Start of Supplied information

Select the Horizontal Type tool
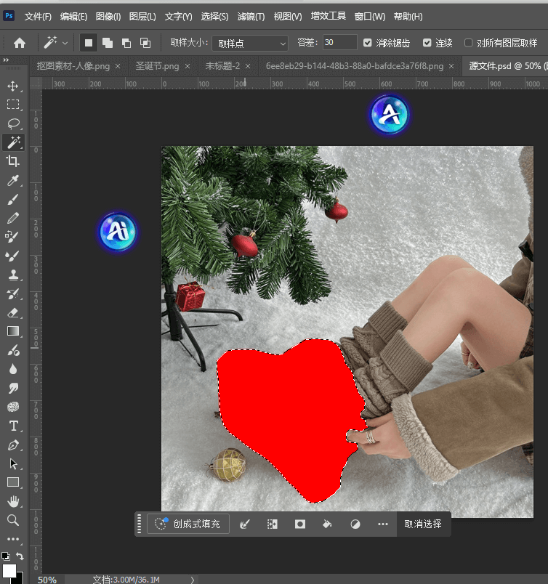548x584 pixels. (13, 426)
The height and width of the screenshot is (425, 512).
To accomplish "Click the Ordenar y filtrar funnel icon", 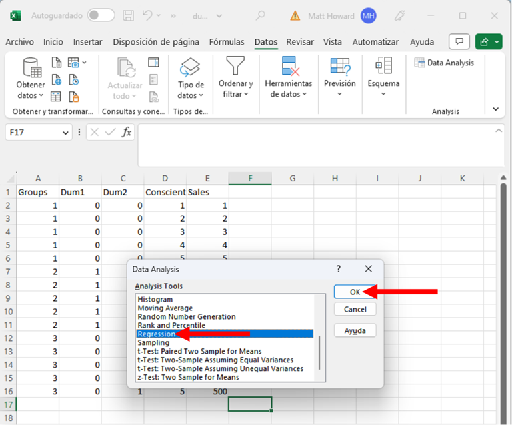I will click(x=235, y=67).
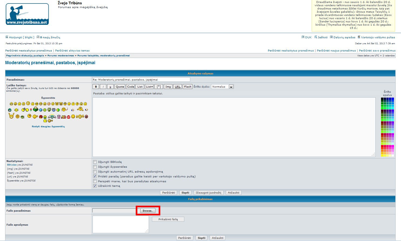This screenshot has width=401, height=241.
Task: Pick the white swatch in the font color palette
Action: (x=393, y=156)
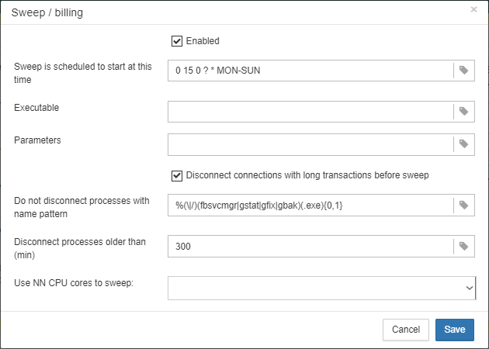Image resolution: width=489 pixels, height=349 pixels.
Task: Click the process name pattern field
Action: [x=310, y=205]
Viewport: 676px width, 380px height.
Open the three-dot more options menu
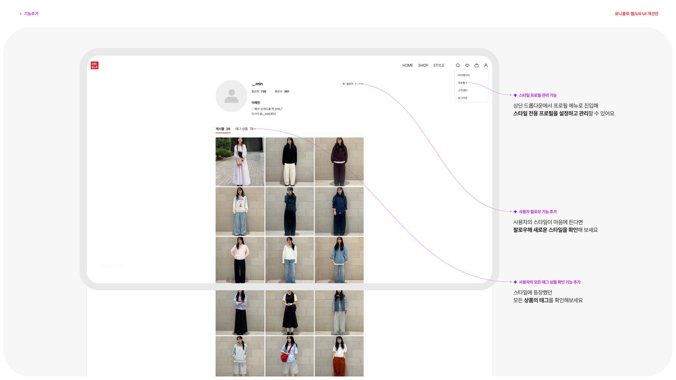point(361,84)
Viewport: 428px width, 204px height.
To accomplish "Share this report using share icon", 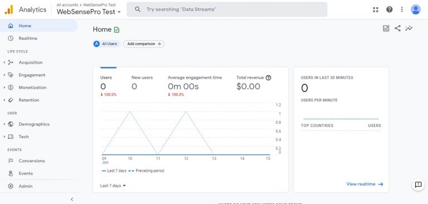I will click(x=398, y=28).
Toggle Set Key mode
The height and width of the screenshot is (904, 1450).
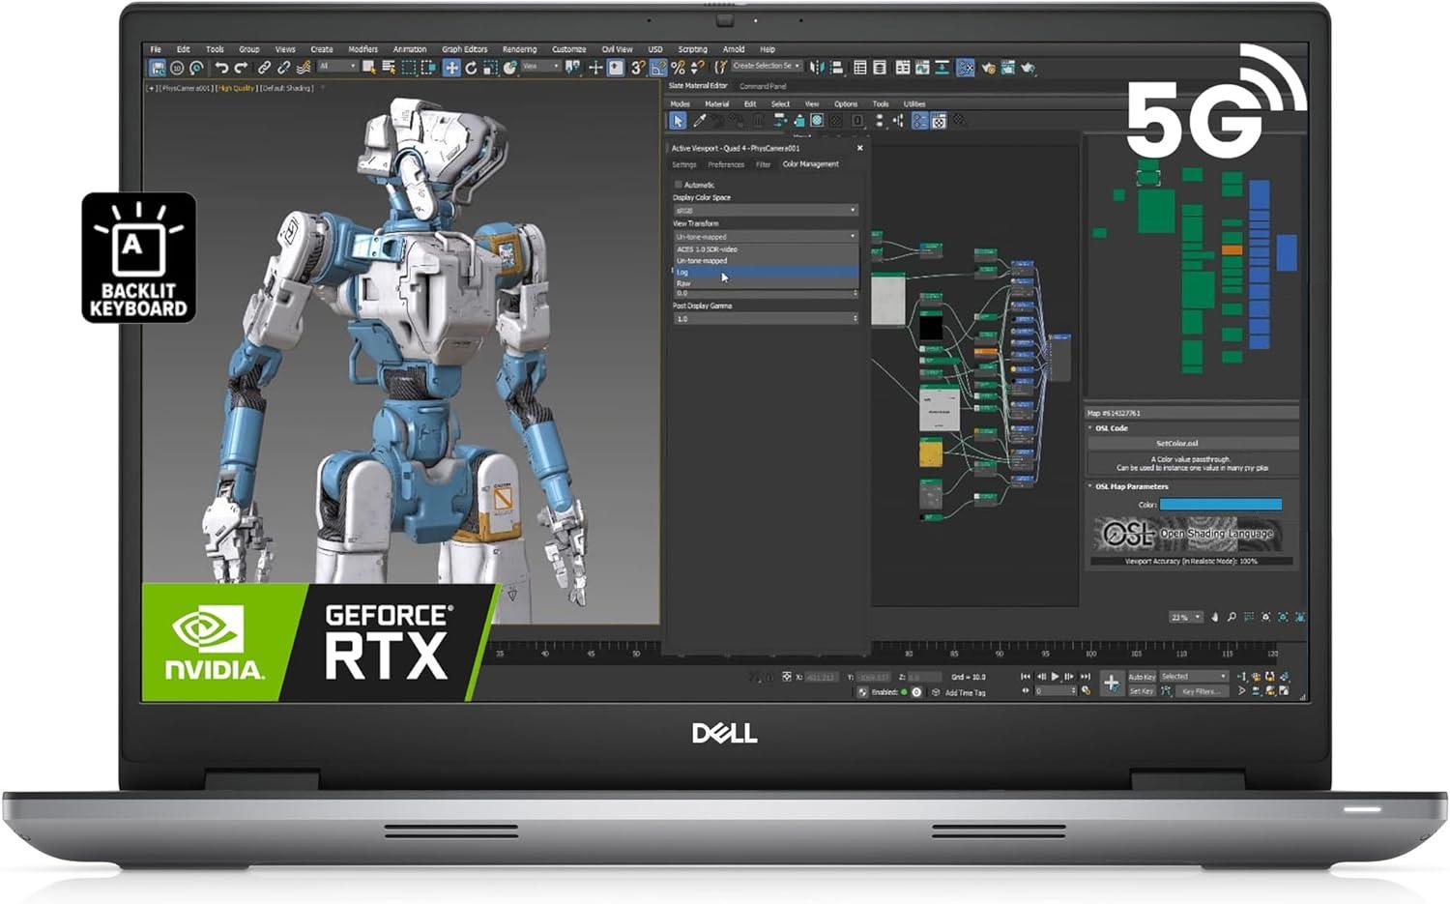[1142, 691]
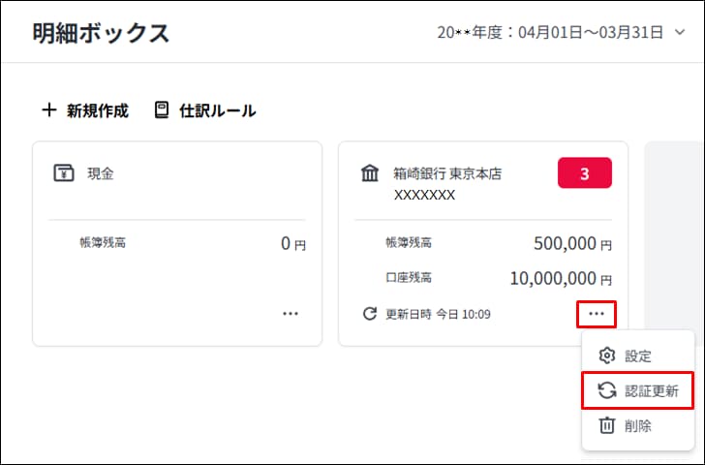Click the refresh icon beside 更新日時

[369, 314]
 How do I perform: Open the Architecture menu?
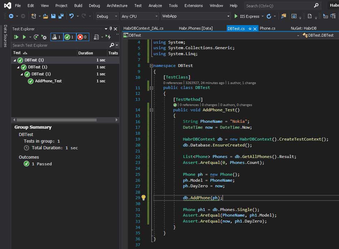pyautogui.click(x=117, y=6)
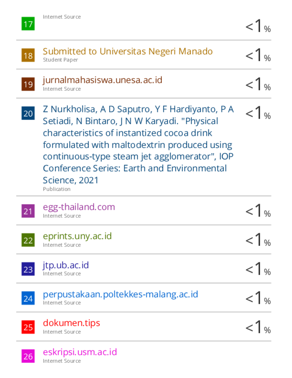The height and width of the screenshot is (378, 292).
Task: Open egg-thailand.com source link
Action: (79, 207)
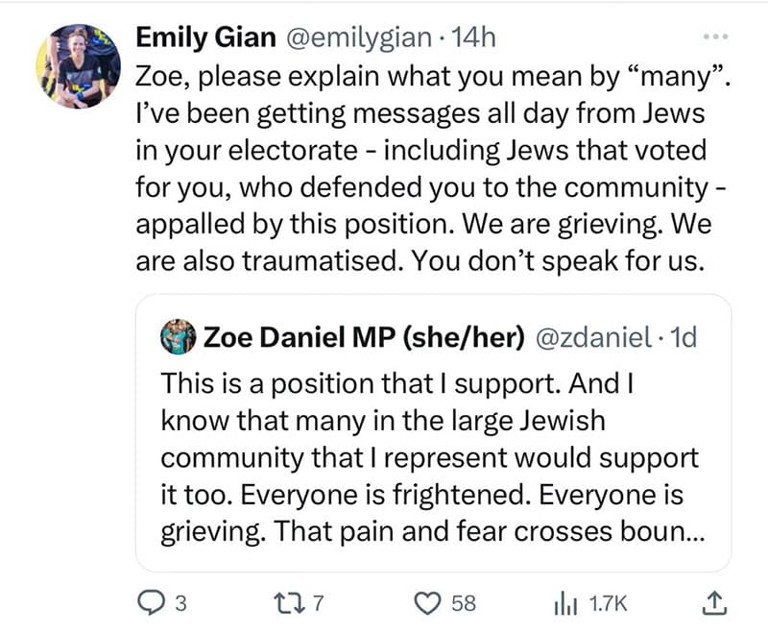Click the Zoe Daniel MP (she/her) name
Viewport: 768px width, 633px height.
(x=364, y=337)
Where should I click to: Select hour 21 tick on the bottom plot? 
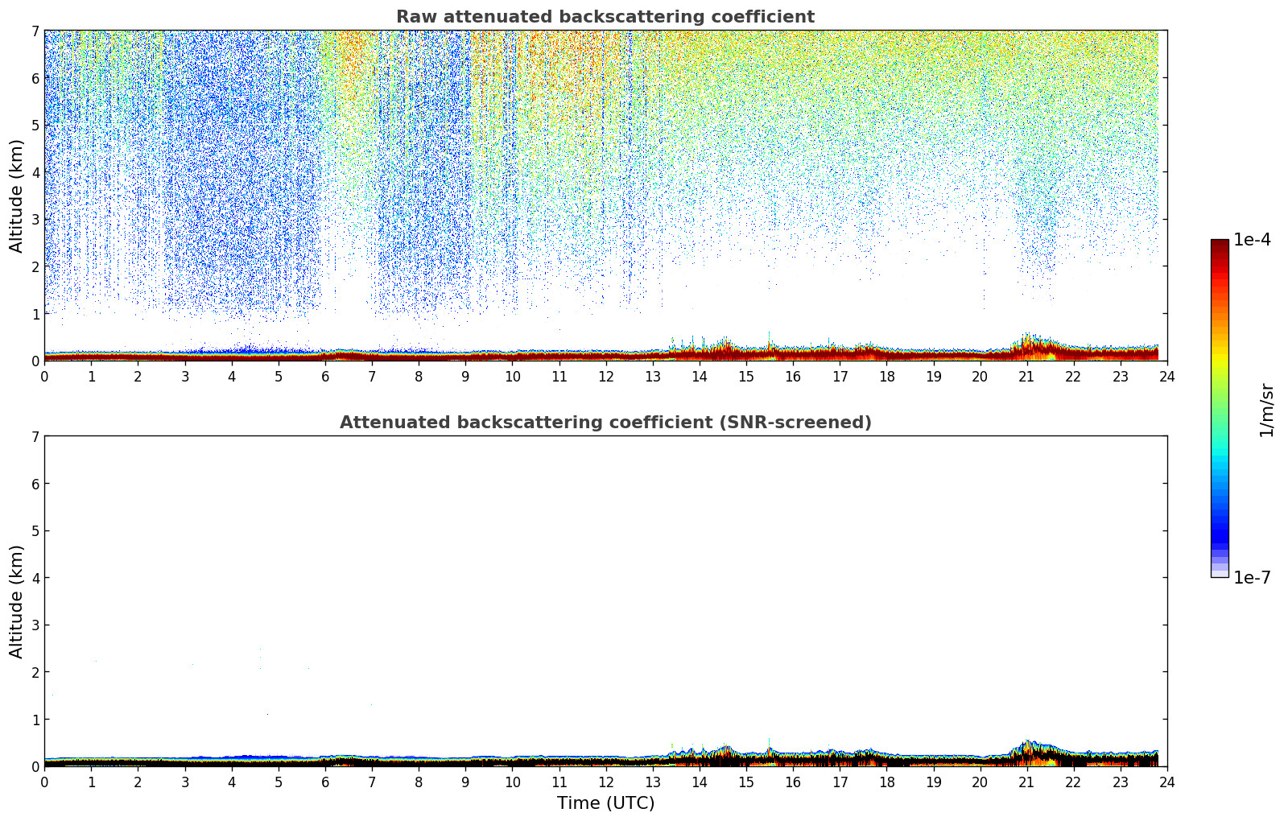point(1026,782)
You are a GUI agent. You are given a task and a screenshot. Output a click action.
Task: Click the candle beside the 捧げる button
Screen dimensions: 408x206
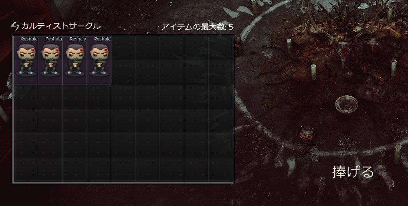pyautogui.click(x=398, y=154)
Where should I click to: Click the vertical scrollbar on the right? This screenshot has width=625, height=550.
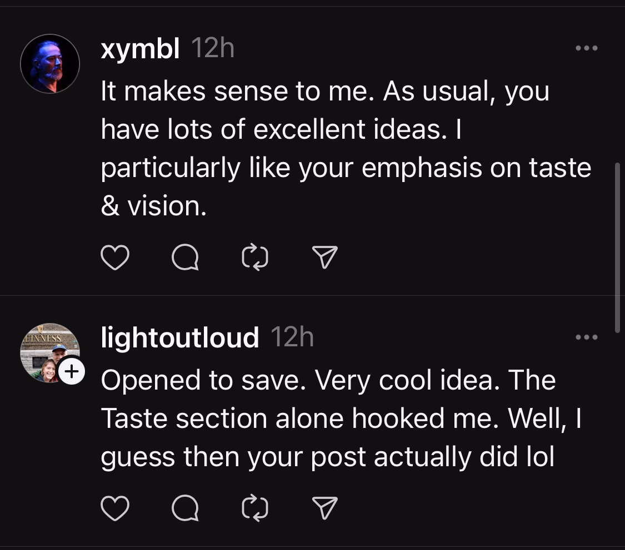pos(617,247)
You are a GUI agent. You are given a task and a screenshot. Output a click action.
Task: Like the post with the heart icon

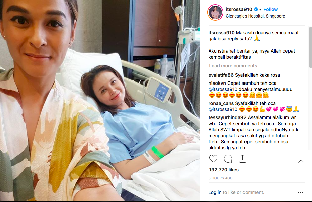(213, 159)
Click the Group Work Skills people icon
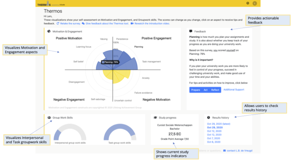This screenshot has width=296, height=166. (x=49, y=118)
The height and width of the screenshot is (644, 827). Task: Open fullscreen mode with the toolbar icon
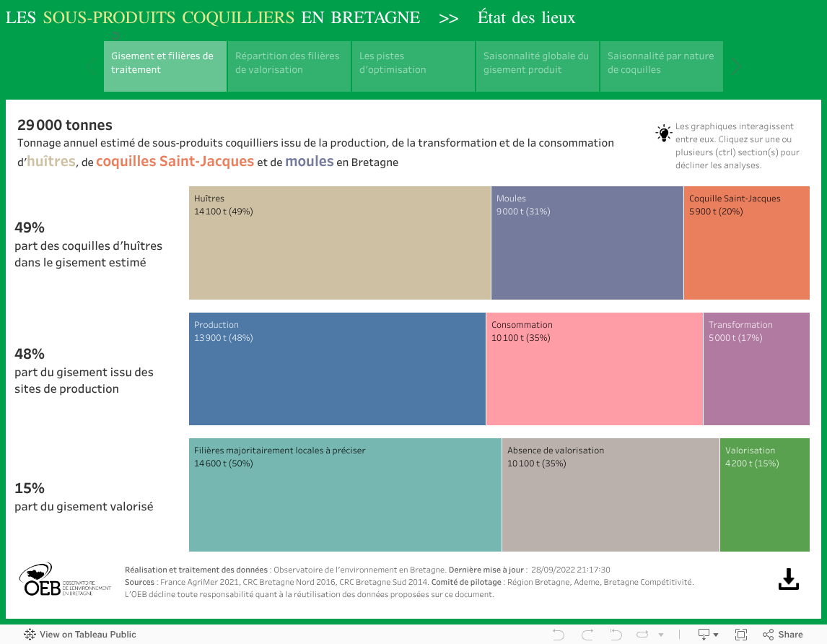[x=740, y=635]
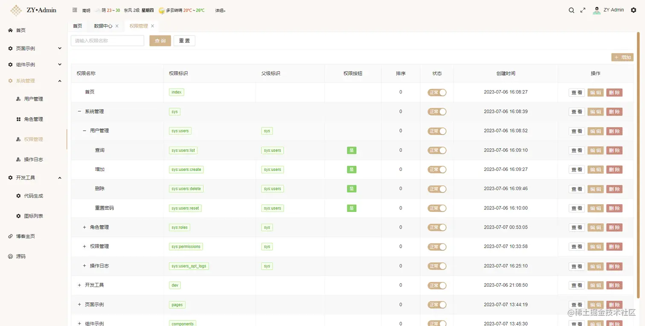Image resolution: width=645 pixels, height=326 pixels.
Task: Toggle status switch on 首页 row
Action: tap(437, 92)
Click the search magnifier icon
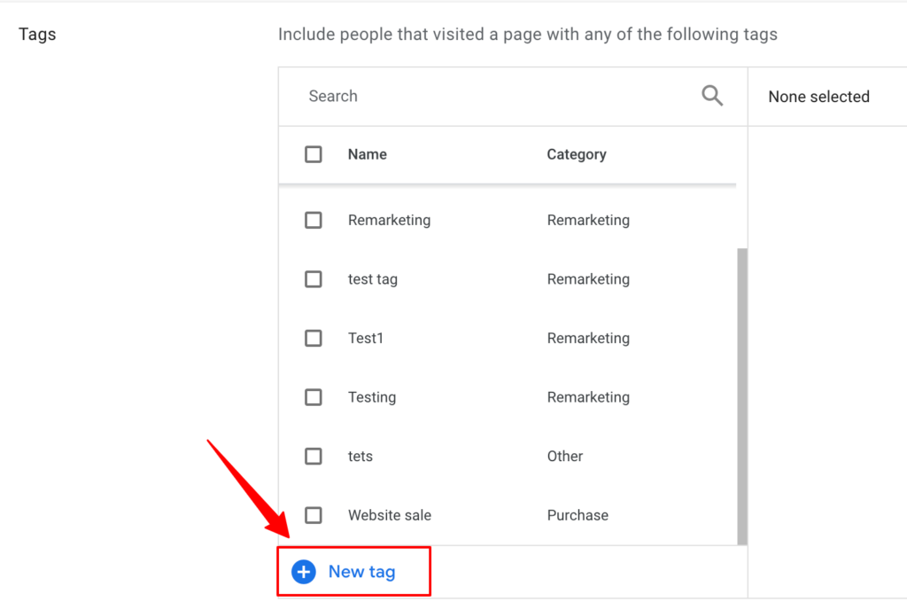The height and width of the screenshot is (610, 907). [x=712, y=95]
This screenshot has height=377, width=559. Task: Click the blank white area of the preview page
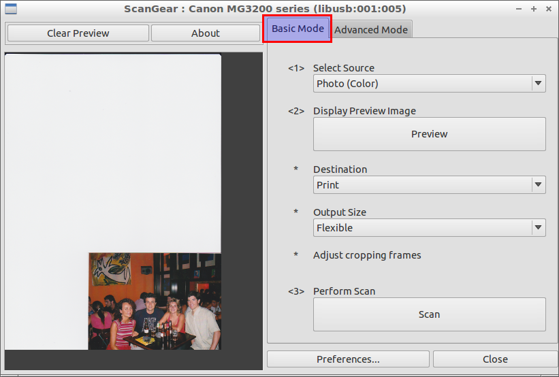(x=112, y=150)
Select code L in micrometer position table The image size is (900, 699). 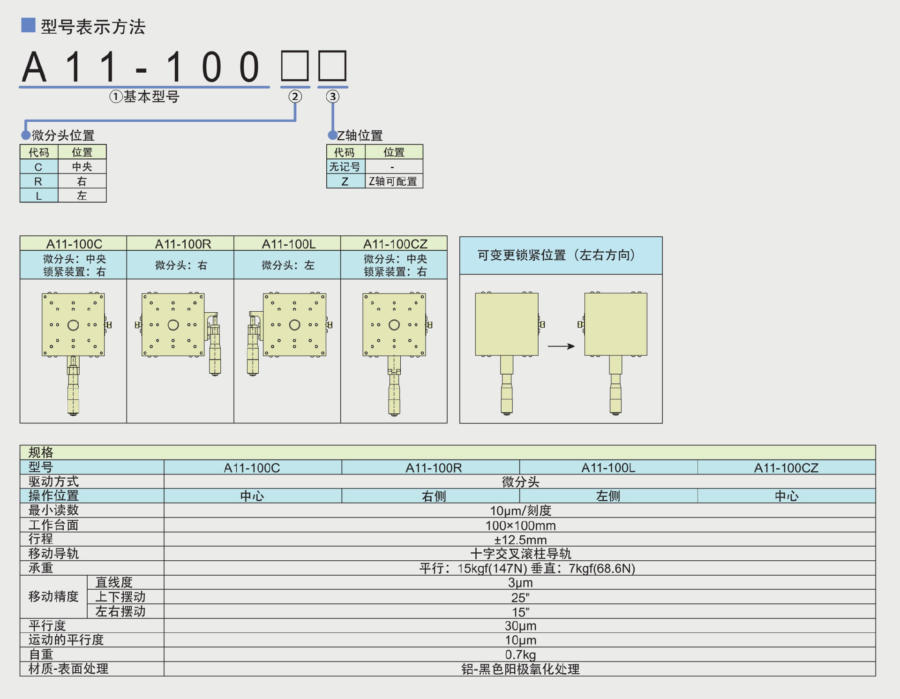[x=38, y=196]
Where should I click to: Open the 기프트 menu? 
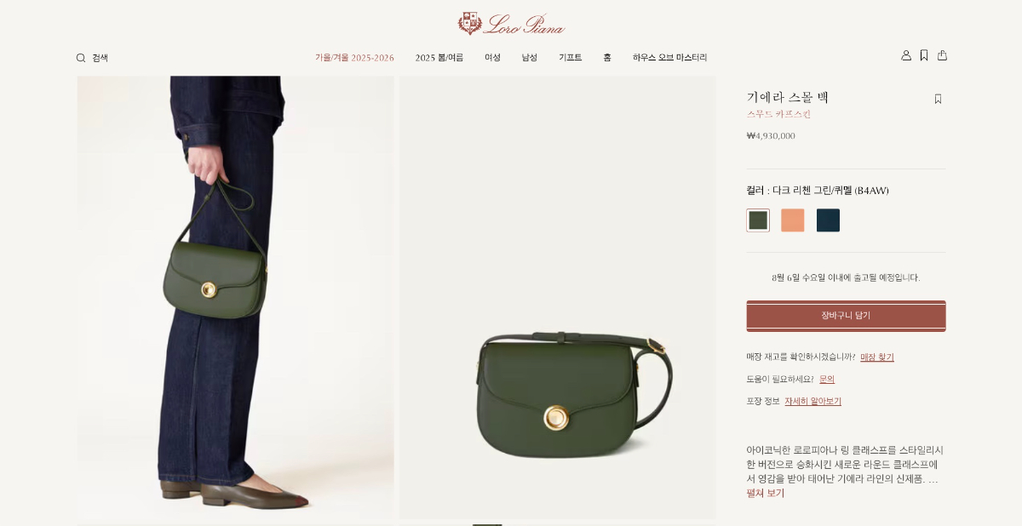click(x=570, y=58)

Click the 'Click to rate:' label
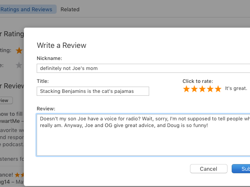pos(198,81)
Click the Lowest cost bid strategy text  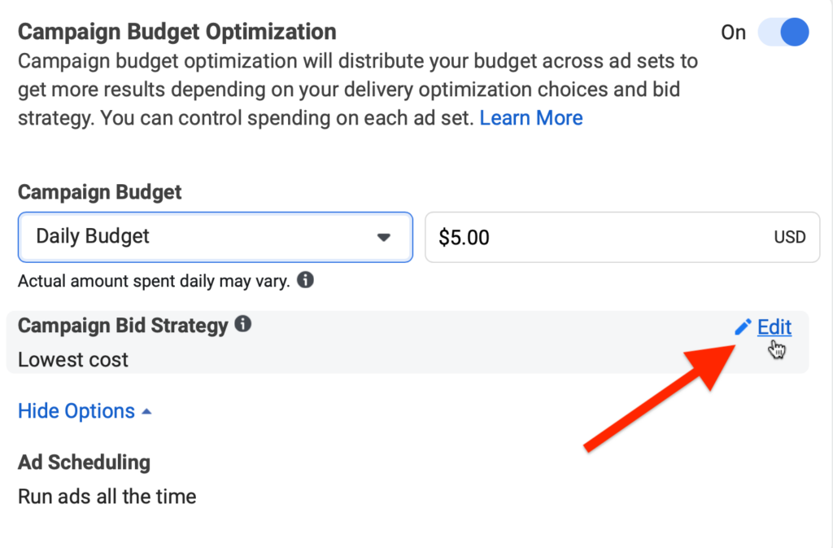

End of Supplied information

• Exercise goal:
In the stretch of the listing from the line containing "Where should I click to: Select" through the line containing "(x=112, y=150)", switch "scrollbar" to "scroll bar" and reproduce those lines with no other change. Leave the pictures out of your answer.

• Solution for this task:
Where should I click to: Select hour 21 tick on the bottom plot? 
point(1026,782)
You are a GUI agent. You are given a task and a screenshot. Output a click action.
Task: Click the candle beside the 捧げる button
Screen dimensions: 408x206
pyautogui.click(x=398, y=154)
Where should I click to: Click the vertical scroll bar on the right? This screenshot has width=625, height=550.
pos(617,247)
You are a GUI agent. You are given a task and a screenshot. Output a click action.
Task: Like the post with the heart icon

(213, 159)
Click the Group Work Skills people icon
This screenshot has width=296, height=166. (x=49, y=118)
The height and width of the screenshot is (644, 827). Task: Open fullscreen mode with the toolbar icon
[x=740, y=635]
Image resolution: width=645 pixels, height=326 pixels.
Task: Toggle status switch on 首页 row
Action: tap(437, 92)
Click the search magnifier icon
The height and width of the screenshot is (610, 907). [x=712, y=95]
This screenshot has height=377, width=559. Task: Click the blank white area of the preview page
(x=112, y=150)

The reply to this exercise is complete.